At the turn of the last century, "shooting the moon" was apparently used to mean something like "aiming high as a desperate gambit", and particularly to mean absconding in the middle of the night without paying the rent. Examples:
For a day and a half I had nothing to eat or smoke, and then, too hungry to put it off any longer, I packed my remaining clothes into my suitcase and took them to the pawnshop. This put an end to all pretence of being in funds, for I could not take my clothes out of the hotel without asking Madame F.'s leave. I remember, however, how surprised she was at my asking her instead of removing the clothes on the sly, shooting the moon being a common trick in our quarter.

⁂

* _The tasks_
1. Could you revise the stretch from "At the turn" through "in our quarter." in the "shooting the moon" passage, putting "pawnbroker's" in place of "pawnshop"?
2. Can you carry the passage on the phrase "shooting the moon" on from where it stops?
This data has no connection to the passage about "shooting the moon."

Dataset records
⁂

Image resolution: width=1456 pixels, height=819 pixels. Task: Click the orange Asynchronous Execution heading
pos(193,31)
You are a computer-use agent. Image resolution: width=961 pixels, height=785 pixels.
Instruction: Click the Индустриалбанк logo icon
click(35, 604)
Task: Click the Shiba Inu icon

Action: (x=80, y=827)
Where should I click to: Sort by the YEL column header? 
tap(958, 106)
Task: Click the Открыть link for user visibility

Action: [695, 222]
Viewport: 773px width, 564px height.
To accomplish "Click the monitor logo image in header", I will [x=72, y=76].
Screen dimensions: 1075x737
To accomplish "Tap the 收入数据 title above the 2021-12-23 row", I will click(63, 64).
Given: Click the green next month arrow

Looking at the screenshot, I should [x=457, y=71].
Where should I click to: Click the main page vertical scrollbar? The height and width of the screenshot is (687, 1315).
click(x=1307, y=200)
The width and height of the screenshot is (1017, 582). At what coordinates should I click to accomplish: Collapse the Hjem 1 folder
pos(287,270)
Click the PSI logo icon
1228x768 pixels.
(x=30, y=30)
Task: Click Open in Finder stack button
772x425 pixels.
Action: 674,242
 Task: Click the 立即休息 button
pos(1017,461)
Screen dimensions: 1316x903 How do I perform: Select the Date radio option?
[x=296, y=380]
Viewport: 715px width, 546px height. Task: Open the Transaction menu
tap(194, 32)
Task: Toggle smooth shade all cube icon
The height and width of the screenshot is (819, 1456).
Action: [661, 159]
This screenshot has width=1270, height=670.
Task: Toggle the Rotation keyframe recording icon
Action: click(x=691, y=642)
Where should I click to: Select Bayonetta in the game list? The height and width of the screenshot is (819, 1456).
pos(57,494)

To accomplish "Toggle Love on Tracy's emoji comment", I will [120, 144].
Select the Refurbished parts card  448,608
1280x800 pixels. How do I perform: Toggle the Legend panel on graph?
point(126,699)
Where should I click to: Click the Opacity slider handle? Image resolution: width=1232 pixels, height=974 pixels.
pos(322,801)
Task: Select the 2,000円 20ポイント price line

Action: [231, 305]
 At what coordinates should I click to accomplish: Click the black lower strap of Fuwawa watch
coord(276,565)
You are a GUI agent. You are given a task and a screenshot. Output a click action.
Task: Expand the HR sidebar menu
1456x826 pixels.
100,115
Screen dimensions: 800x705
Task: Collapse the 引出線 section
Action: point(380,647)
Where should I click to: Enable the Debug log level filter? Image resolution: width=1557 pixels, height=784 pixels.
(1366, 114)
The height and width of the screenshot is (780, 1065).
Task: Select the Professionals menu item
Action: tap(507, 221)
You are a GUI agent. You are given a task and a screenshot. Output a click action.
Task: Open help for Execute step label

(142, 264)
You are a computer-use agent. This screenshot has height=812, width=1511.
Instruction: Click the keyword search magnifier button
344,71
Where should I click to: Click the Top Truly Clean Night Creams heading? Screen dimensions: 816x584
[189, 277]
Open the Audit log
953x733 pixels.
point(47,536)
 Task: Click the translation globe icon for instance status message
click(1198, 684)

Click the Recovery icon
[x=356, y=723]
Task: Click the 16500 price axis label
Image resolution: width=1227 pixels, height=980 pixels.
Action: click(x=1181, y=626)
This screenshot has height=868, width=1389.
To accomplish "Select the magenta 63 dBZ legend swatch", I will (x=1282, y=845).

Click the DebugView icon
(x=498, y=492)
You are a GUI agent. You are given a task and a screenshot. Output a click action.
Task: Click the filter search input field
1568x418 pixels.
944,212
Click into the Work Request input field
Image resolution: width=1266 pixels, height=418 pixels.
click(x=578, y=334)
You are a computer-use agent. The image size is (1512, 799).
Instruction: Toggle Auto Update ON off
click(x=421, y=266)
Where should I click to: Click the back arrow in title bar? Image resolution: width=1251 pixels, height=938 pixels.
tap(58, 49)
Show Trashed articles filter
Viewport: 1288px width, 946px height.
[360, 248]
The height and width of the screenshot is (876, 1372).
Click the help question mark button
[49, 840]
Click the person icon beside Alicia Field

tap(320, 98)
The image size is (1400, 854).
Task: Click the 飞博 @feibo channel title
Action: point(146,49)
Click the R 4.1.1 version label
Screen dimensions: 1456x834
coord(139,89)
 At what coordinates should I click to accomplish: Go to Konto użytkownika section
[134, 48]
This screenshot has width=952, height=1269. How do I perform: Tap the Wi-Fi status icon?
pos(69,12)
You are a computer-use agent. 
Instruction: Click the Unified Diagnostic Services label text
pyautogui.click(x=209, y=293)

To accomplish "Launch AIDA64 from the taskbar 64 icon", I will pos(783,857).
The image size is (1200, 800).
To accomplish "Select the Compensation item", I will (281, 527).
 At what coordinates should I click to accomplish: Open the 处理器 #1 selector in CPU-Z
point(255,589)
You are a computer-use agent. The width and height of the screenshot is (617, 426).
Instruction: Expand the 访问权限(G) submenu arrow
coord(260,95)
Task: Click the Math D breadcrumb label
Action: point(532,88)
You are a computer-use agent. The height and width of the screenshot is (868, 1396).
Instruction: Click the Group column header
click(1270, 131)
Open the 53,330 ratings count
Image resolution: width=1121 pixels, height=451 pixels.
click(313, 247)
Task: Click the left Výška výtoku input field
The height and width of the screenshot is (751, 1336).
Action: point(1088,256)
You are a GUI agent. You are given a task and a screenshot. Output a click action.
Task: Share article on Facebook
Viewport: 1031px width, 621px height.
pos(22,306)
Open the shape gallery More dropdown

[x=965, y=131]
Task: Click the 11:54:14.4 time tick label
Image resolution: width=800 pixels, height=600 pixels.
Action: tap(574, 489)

⁂

* _Response list_
1.
At the turn of the last century, "shooting the moon" was apparently used to mean something like "aiming high as a desperate gambit", and particularly to mean absconding in the middle of the night without paying the rent. Examples:
For a day and a half I had nothing to eat or smoke, and then, too hungry to put it off any longer, I packed my remaining clothes into my suitcase and took them to the pawnbroker's. This put an end to all pretence of being in funds, for I could not take my clothes out of the hotel without asking Madame F.'s leave. I remember, however, how surprised she was at my asking her instead of removing the clothes on the sly, shooting the moon being a common trick in our quarter.

2.
--George Orwell, Down and Out in Paris and London
What concentrated irony and imagination there is for instance, in the metaphor which describes a man doing a midnight flitting as "shooting the moon"? It expresses everything about the run away: his eccentric occupation, his improbable explanations, his furtive air as of a hunter, his constant glances at the blank clock in the sky.
--G.K. Chesterton, "The Red Town", Alarms and Discursions
How well the last passage describe the nervous attitude of someone trying to shoot the moon in Hearts.
In the Hearts variant I am designing, I considered replacing the phrase "shoot the moon" with "fly by night" as a contemporary phrase for a similar situation, but the old phrase stuck, so "shooting the moon" it remains.